▸ **What to work on**:
Scan the entries below. Return every line that includes "Spalding".

▸ **Given entries**:
***

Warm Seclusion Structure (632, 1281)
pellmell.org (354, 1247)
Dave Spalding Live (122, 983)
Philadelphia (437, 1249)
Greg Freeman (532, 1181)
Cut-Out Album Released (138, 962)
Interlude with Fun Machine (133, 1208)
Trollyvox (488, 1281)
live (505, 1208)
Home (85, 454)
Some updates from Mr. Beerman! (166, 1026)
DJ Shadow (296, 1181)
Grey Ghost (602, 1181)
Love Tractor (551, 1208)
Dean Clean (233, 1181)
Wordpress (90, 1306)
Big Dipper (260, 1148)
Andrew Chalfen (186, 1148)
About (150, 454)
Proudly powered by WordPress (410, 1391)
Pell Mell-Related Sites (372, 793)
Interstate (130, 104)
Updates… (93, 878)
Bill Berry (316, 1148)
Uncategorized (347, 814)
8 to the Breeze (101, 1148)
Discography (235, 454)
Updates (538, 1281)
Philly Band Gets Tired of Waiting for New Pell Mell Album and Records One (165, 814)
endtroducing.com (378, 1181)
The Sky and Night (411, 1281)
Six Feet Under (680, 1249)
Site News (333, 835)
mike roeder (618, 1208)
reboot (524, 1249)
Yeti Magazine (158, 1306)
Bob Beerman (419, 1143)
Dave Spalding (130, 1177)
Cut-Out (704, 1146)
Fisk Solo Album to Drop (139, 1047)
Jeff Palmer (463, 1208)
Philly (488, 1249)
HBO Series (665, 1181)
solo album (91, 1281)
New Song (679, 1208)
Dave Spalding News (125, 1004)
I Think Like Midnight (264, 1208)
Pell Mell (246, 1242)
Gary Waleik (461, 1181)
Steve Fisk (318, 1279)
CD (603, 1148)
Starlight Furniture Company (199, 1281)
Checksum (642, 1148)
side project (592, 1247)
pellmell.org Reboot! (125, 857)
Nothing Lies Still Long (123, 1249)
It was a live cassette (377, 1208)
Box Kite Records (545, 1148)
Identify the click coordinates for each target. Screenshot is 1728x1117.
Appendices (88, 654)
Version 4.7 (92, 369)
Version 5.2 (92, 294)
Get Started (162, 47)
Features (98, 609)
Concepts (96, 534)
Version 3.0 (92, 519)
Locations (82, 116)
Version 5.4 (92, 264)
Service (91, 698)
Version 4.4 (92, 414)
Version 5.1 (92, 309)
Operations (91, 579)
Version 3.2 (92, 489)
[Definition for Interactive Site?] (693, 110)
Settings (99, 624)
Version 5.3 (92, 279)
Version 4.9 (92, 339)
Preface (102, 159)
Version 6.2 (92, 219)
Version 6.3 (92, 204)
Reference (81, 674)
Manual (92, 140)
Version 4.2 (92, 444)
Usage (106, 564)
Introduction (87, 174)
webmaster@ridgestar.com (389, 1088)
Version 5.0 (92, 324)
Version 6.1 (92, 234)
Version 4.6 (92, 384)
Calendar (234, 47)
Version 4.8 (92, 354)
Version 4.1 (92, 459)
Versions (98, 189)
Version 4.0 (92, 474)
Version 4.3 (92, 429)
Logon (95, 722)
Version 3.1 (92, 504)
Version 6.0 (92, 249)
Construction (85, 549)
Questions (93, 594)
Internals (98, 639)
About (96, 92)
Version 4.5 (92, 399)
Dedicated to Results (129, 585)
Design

***

▸ **Written answer**:
Dave Spalding Live (122, 983)
Dave Spalding (130, 1177)
Dave Spalding News (125, 1004)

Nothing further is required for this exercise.